──────── DATA EXTRACTS

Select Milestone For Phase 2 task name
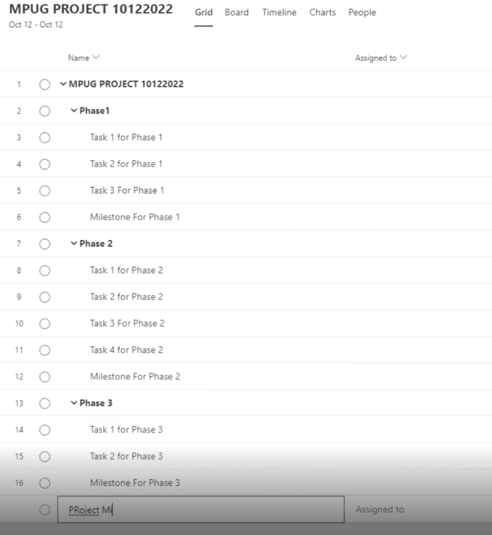The height and width of the screenshot is (535, 492). (x=135, y=377)
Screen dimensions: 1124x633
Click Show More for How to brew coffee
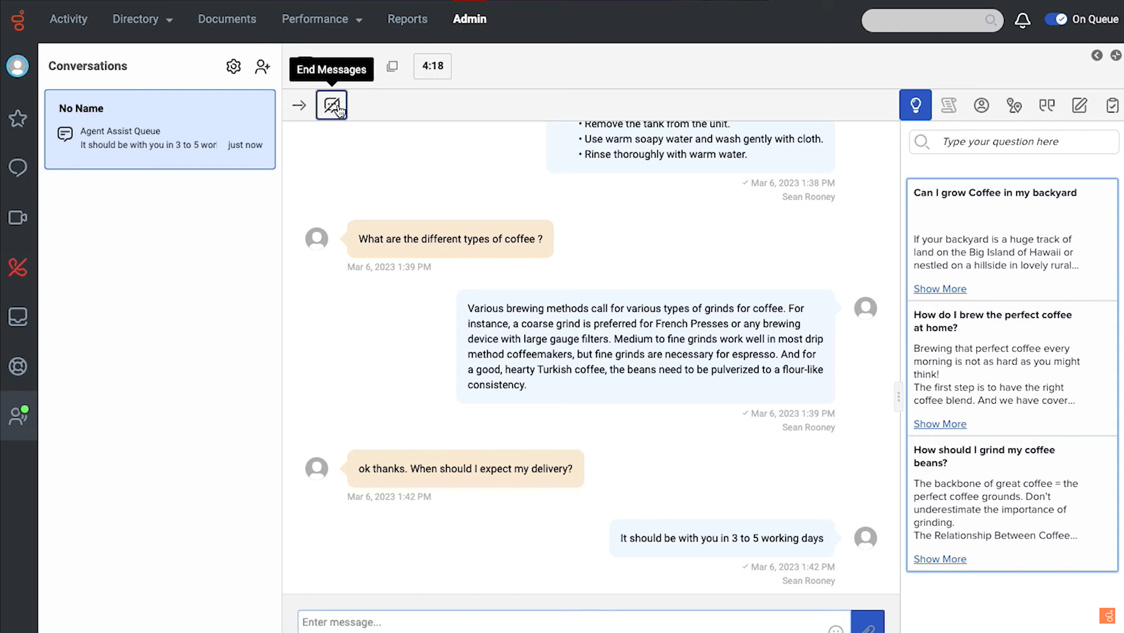pos(940,423)
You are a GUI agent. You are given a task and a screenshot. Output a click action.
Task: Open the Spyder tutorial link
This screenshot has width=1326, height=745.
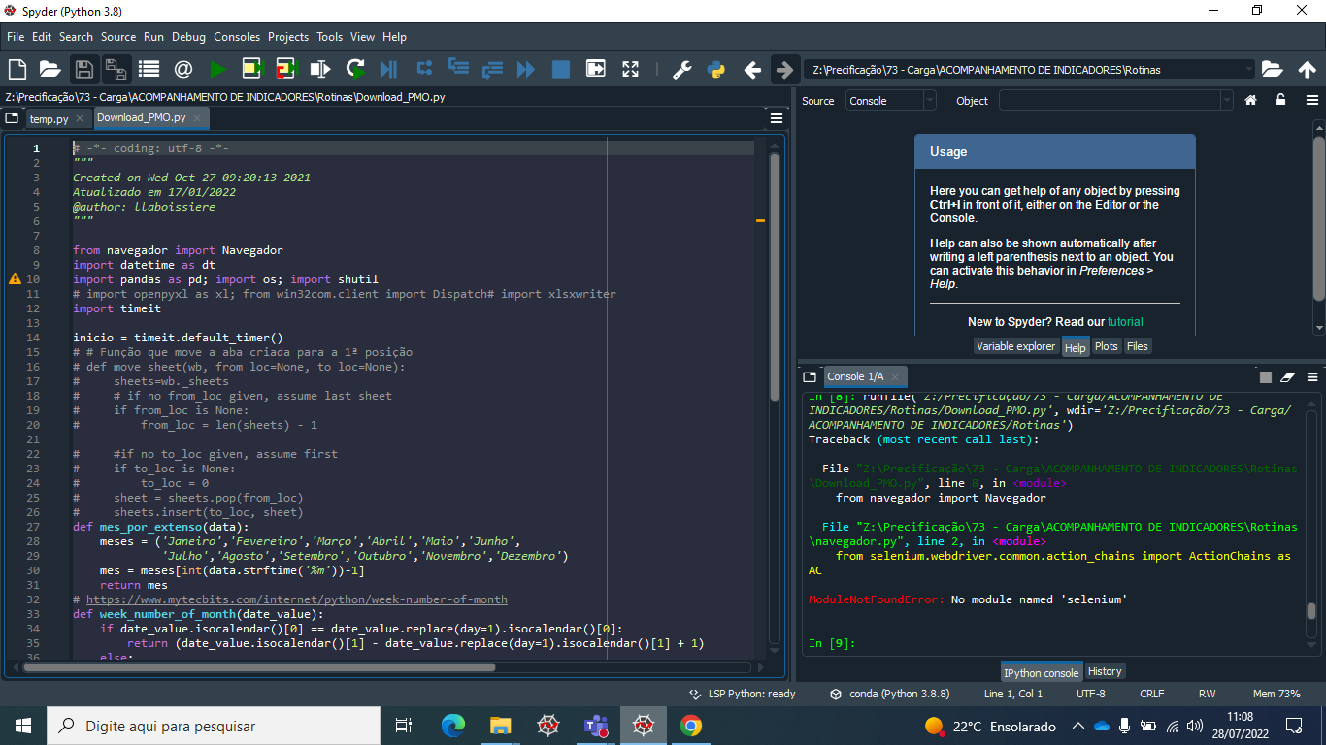click(1125, 321)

────────────────

**EXERCISE INSTRUCTIONS**
To answer, repeat exactly the lines from the line containing "Click Show More for How to brew coffee" through the last line of the data above, leaving out all pictures.

**YOUR RESPONSE**
Click Show More for How to brew coffee
pos(940,423)
You are a GUI agent. You are given a task and a screenshot. Output a click action.
Task: Open the Spyder tutorial link
This screenshot has width=1326, height=745.
click(1125, 321)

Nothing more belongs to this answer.